-------- Excerpted passage
Running a Java application in Docker on a VM hosted in the cloud is not uncommon these days. But let’s take a closer look at this setup. We have a bare metal box somewhere in the cloud provider’s data center and hypervisor host OS running on that box. Next, we have a guest OS running in a VM provided by the hypervisor. Docker is running in the guest OS and provides a container runtime. Not to mention JVM in the container, which is also a type of VM.

To sum it up, we have virtualization, container, and JVM all inside each other, stacked as a nesting doll.

A big promise that container technologies give us developers is being able to control the environment for applications to run. Ideally, once packed in a Docker or Podman container, the application should behave the same regardless of where it started.

image

Sometimes things do not work as expected, and you have to learn the internals of Linux container technologies to fix problems.

In this post, I would like to cover a few typical caveats of container resource management and networking with a view on JVM.

Virtualization

While this post is specifically about JVM and Linux containers, I would like to explain how containers are different from virtualization first.

The key idea of virtualization is to execute normal binary code inside a VM retaining semantic of CPU architecture but controlling resource usage and device access. A security boundary around the VM is an essential part of virtualization.
----------------
-------- Information given
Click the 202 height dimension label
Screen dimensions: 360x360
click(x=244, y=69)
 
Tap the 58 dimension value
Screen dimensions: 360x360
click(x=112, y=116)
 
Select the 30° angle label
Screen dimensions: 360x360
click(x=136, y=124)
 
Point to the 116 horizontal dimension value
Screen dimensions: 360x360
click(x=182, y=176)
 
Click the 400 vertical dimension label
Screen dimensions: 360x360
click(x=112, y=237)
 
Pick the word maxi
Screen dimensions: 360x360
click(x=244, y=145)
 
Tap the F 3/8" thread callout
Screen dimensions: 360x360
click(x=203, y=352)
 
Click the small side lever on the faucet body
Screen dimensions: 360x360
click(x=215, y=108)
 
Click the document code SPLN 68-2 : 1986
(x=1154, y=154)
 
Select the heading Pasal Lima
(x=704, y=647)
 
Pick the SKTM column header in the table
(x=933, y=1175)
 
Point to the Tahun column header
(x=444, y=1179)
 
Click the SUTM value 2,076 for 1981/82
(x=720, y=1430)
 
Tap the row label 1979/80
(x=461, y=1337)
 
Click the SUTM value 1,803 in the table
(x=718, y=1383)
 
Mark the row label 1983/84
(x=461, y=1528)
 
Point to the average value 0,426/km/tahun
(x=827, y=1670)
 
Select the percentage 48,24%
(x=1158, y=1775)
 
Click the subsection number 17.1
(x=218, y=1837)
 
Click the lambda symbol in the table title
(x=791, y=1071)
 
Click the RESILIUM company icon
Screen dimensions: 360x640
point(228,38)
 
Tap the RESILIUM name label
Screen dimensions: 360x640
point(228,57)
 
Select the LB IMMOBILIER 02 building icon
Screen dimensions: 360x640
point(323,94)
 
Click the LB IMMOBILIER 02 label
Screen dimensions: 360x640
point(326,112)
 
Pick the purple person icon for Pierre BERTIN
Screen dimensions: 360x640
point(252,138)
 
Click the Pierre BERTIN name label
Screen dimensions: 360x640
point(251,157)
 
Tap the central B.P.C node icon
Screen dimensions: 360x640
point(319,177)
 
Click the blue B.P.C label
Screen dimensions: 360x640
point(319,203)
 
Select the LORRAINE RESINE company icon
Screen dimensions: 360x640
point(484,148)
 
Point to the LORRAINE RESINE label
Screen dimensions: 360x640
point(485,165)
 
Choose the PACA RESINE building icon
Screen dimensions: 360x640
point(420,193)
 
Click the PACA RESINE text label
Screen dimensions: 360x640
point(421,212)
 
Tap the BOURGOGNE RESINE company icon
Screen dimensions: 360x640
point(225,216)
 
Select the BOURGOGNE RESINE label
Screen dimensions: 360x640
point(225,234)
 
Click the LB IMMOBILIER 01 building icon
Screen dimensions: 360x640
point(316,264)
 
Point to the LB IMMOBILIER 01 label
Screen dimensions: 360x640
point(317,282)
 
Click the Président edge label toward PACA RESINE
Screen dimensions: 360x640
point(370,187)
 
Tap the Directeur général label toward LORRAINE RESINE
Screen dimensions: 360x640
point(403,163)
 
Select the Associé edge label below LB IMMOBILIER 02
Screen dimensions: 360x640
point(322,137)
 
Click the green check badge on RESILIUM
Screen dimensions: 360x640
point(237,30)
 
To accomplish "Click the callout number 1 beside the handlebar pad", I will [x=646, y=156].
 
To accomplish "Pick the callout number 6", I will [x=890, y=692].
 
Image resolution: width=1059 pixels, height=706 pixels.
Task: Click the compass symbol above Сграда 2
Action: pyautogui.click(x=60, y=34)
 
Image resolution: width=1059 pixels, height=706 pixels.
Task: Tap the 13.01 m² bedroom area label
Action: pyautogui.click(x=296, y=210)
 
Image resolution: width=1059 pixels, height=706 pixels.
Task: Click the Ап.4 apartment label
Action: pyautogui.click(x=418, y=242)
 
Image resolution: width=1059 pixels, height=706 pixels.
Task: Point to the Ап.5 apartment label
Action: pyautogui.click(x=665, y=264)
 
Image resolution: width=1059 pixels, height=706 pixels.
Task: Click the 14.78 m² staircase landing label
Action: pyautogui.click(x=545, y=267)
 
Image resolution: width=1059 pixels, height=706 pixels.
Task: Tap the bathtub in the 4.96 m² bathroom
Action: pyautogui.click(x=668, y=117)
----------------
What you will do:
- a) Repeat word for word the part of the container passage from "In this post, I" to "from virtualization first.".
- b) According to the container passage, are these statements correct? Answer yes or no for each and quote the words that decide it: (i) Docker runs in the hypervisor host OS. (ii) The JVM is described as a type of VM. (iii) A security boundary around the VM is optional in virtualization.

Problem solutions:
- a)
In this post, I would like to cover a few typical caveats of container resource management and networking with a view on JVM.

Virtualization

While this post is specifically about JVM and Linux containers, I would like to explain how containers are different from virtualization first.

- b)
(i) No: "Docker is running in the guest OS and provides a container runtime."
(ii) Yes: "Not to mention JVM in the container, which is also a type of VM."
(iii) No: "A security boundary around the VM is an essential part of virtualization."